WORK TO BE COMPLETED.
The lines from the start of the records through the one containing "The height and width of the screenshot is (676, 1213)." are to be restated word for word; please include both ends.

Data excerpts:

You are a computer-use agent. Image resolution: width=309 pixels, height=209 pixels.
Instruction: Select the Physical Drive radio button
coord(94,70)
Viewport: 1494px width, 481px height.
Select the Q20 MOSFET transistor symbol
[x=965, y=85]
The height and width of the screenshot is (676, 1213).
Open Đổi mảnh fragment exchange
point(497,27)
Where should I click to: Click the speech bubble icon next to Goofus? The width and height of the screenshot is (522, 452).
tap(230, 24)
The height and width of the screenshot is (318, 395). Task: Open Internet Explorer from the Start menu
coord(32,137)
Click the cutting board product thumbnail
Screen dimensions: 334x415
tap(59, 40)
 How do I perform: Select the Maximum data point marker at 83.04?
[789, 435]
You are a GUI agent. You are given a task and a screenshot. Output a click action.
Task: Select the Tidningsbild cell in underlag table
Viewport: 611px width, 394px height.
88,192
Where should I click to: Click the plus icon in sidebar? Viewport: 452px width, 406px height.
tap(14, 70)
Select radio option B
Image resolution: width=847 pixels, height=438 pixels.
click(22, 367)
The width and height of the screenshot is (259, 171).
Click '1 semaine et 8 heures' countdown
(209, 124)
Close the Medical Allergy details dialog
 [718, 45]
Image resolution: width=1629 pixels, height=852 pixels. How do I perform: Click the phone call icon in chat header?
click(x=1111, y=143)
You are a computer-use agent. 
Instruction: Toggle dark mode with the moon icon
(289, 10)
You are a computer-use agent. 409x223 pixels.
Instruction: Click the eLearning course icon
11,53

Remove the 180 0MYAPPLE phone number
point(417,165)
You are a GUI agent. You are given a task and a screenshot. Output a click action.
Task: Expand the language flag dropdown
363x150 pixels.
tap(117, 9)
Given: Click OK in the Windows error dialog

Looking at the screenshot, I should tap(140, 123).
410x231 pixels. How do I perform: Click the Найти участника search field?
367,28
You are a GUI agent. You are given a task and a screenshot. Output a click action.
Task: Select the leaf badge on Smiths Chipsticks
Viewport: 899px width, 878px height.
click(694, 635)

RESULT.
You are a computer-use agent. Image resolution: width=309 pixels, height=209 pixels.
Instruction: Select the Physical Drive radio button
coord(94,70)
Viewport: 1494px width, 481px height.
Select the Q20 MOSFET transistor symbol
[x=965, y=85]
The height and width of the screenshot is (676, 1213).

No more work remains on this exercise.